[Item coordinate data]
----------------------------------------

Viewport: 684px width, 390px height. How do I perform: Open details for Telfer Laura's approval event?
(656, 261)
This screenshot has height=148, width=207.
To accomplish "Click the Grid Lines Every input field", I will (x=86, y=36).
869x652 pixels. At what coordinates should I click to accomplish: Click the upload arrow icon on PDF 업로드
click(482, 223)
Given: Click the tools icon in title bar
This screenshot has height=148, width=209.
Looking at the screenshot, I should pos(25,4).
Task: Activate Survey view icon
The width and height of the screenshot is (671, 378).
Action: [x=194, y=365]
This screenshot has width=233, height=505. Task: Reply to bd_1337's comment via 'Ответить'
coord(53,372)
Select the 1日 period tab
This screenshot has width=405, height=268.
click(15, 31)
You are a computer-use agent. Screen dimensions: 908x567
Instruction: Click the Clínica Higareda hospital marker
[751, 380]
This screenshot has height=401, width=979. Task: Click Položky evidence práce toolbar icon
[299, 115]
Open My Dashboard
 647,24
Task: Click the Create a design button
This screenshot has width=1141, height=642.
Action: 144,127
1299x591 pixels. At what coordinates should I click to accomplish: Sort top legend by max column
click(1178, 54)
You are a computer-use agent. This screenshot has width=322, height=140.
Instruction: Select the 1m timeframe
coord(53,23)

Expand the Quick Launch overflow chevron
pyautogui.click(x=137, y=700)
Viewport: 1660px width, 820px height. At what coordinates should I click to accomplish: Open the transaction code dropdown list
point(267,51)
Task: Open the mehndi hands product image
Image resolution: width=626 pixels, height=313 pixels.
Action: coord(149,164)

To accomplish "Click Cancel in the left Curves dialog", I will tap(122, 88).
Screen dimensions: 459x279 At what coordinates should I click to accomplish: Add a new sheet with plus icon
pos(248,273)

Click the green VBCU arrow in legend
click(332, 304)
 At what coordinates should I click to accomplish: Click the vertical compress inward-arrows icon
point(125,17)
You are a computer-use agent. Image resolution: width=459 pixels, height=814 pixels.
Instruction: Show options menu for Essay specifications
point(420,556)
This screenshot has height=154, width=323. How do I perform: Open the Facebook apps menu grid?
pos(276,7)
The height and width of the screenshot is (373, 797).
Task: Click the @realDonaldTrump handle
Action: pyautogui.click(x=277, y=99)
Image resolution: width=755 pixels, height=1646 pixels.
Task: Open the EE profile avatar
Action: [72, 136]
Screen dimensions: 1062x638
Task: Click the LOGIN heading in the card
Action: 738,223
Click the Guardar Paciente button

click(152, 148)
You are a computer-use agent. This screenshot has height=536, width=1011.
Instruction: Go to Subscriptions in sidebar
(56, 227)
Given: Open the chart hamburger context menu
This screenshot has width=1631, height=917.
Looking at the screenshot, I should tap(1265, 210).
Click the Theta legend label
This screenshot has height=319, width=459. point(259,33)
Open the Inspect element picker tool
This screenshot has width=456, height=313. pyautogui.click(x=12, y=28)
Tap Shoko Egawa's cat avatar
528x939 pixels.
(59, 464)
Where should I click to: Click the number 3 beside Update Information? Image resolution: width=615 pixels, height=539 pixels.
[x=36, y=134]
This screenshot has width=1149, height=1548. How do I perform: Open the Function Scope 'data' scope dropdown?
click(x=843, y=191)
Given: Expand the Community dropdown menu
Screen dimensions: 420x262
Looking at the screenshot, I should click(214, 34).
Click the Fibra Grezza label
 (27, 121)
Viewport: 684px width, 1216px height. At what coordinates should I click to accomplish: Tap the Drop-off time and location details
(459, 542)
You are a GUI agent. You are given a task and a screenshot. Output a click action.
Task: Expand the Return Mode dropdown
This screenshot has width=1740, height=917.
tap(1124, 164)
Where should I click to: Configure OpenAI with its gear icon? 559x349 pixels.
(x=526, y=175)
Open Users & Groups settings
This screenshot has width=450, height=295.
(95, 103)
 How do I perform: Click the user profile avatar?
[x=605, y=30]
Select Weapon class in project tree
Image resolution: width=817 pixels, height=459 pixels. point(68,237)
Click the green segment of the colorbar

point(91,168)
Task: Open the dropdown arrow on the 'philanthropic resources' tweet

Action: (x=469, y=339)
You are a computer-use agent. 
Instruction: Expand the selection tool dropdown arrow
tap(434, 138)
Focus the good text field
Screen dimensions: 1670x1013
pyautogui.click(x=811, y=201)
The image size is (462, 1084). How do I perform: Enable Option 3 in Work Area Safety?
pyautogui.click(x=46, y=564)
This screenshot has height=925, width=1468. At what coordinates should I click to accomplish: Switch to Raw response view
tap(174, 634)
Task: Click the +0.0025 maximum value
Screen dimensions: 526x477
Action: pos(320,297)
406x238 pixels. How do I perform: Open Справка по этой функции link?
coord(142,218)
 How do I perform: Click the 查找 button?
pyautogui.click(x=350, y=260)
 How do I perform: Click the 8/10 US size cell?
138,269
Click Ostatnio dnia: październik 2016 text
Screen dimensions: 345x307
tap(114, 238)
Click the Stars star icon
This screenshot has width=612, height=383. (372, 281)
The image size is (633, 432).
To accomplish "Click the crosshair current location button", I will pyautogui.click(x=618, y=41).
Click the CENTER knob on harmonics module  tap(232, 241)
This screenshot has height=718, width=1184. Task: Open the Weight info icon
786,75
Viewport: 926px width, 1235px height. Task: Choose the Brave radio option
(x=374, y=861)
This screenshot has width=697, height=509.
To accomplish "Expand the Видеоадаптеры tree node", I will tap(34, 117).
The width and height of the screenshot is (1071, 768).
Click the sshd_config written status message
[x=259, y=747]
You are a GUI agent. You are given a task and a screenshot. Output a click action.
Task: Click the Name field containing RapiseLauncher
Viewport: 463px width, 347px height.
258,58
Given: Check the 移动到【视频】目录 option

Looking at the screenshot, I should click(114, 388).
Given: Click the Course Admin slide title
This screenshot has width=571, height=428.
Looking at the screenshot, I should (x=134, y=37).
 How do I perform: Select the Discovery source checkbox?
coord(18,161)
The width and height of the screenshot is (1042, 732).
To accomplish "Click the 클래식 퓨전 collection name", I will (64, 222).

----------------------------------------

Reproduce the material in full, swapping every "At what coordinates should I click to accomplish" for "Where should I click to accomplish" and leaving everything else untouched.

Viewport: 684px width, 390px height. How do I perform: Open details for Telfer Laura's approval event?
(656, 261)
This screenshot has height=148, width=207.
To accomplish "Click the Grid Lines Every input field", I will (x=86, y=36).
869x652 pixels. Where should I click to accomplish: Click the upload arrow icon on PDF 업로드
click(482, 223)
Given: Click the tools icon in title bar
This screenshot has height=148, width=209.
Looking at the screenshot, I should pos(25,4).
Task: Activate Survey view icon
The width and height of the screenshot is (671, 378).
Action: [x=194, y=365]
This screenshot has width=233, height=505. Task: Reply to bd_1337's comment via 'Ответить'
coord(53,372)
Select the 1日 period tab
This screenshot has width=405, height=268.
click(15, 31)
You are a computer-use agent. Screen dimensions: 908x567
Instruction: Click the Clínica Higareda hospital marker
[751, 380]
This screenshot has height=401, width=979. Task: Click Položky evidence práce toolbar icon
[299, 115]
Open My Dashboard
 647,24
Task: Click the Create a design button
This screenshot has width=1141, height=642.
Action: 144,127
1299x591 pixels. Where should I click to accomplish: Sort top legend by max column
click(1178, 54)
You are a computer-use agent. This screenshot has width=322, height=140.
Instruction: Select the 1m timeframe
coord(53,23)

Expand the Quick Launch overflow chevron
pyautogui.click(x=137, y=700)
Viewport: 1660px width, 820px height. Where should I click to accomplish: Open the transaction code dropdown list
point(267,51)
Task: Open the mehndi hands product image
Image resolution: width=626 pixels, height=313 pixels.
Action: coord(149,164)

To accomplish "Click Cancel in the left Curves dialog", I will tap(122, 88).
Screen dimensions: 459x279 Where should I click to accomplish: Add a new sheet with plus icon
pos(248,273)

Click the green VBCU arrow in legend
click(332, 304)
 Where should I click to accomplish: Click the vertical compress inward-arrows icon
point(125,17)
You are a computer-use agent. Image resolution: width=459 pixels, height=814 pixels.
Instruction: Show options menu for Essay specifications
point(420,556)
This screenshot has height=154, width=323. How do I perform: Open the Facebook apps menu grid?
pos(276,7)
The height and width of the screenshot is (373, 797).
Task: Click the @realDonaldTrump handle
Action: pyautogui.click(x=277, y=99)
Image resolution: width=755 pixels, height=1646 pixels.
Task: Open the EE profile avatar
Action: [72, 136]
Screen dimensions: 1062x638
Task: Click the LOGIN heading in the card
Action: 738,223
Click the Guardar Paciente button

click(152, 148)
You are a computer-use agent. This screenshot has height=536, width=1011.
Instruction: Go to Subscriptions in sidebar
(56, 227)
Given: Open the chart hamburger context menu
This screenshot has width=1631, height=917.
Looking at the screenshot, I should tap(1265, 210).
Click the Theta legend label
This screenshot has height=319, width=459. point(259,33)
Open the Inspect element picker tool
This screenshot has width=456, height=313. pyautogui.click(x=12, y=28)
Tap Shoko Egawa's cat avatar
528x939 pixels.
(59, 464)
Where should I click to: Click the number 3 beside Update Information? Image resolution: width=615 pixels, height=539 pixels.
[x=36, y=134]
This screenshot has width=1149, height=1548. How do I perform: Open the Function Scope 'data' scope dropdown?
click(x=843, y=191)
Given: Expand the Community dropdown menu
Screen dimensions: 420x262
Looking at the screenshot, I should click(214, 34).
Click the Fibra Grezza label
 (27, 121)
Viewport: 684px width, 1216px height. Where should I click to accomplish: Tap the Drop-off time and location details
(459, 542)
You are a GUI agent. You are given a task and a screenshot. Output a click action.
Task: Expand the Return Mode dropdown
This screenshot has width=1740, height=917.
tap(1124, 164)
Where should I click to: Configure OpenAI with its gear icon? 559x349 pixels.
(x=526, y=175)
Open Users & Groups settings
This screenshot has width=450, height=295.
(95, 103)
 How do I perform: Click the user profile avatar?
[x=605, y=30]
Select Weapon class in project tree
Image resolution: width=817 pixels, height=459 pixels. point(68,237)
Click the green segment of the colorbar

point(91,168)
Task: Open the dropdown arrow on the 'philanthropic resources' tweet

Action: (x=469, y=339)
You are a computer-use agent. 
Instruction: Expand the selection tool dropdown arrow
tap(434, 138)
Focus the good text field
Screen dimensions: 1670x1013
pyautogui.click(x=811, y=201)
The image size is (462, 1084). How do I perform: Enable Option 3 in Work Area Safety?
pyautogui.click(x=46, y=564)
This screenshot has height=925, width=1468. Where should I click to accomplish: Switch to Raw response view
tap(174, 634)
Task: Click the +0.0025 maximum value
Screen dimensions: 526x477
Action: pos(320,297)
406x238 pixels. How do I perform: Open Справка по этой функции link?
coord(142,218)
 How do I perform: Click the 查找 button?
pyautogui.click(x=350, y=260)
 How do I perform: Click the 8/10 US size cell?
138,269
Click Ostatnio dnia: październik 2016 text
Screen dimensions: 345x307
tap(114, 238)
Click the Stars star icon
This screenshot has width=612, height=383. (372, 281)
The image size is (633, 432).
To accomplish "Click the crosshair current location button", I will pyautogui.click(x=618, y=41).
Click the CENTER knob on harmonics module  tap(232, 241)
This screenshot has height=718, width=1184. Task: Open the Weight info icon
786,75
Viewport: 926px width, 1235px height. Task: Choose the Brave radio option
(x=374, y=861)
This screenshot has width=697, height=509.
To accomplish "Expand the Видеоадаптеры tree node", I will tap(34, 117).
The width and height of the screenshot is (1071, 768).
Click the sshd_config written status message
[x=259, y=747]
You are a GUI agent. You are given a task and a screenshot. Output a click action.
Task: Click the Name field containing RapiseLauncher
Viewport: 463px width, 347px height.
258,58
Given: Check the 移动到【视频】目录 option

Looking at the screenshot, I should click(114, 388).
Given: Click the Course Admin slide title
This screenshot has width=571, height=428.
Looking at the screenshot, I should (x=134, y=37).
 How do I perform: Select the Discovery source checkbox?
coord(18,161)
The width and height of the screenshot is (1042, 732).
To accomplish "Click the 클래식 퓨전 collection name", I will (64, 222).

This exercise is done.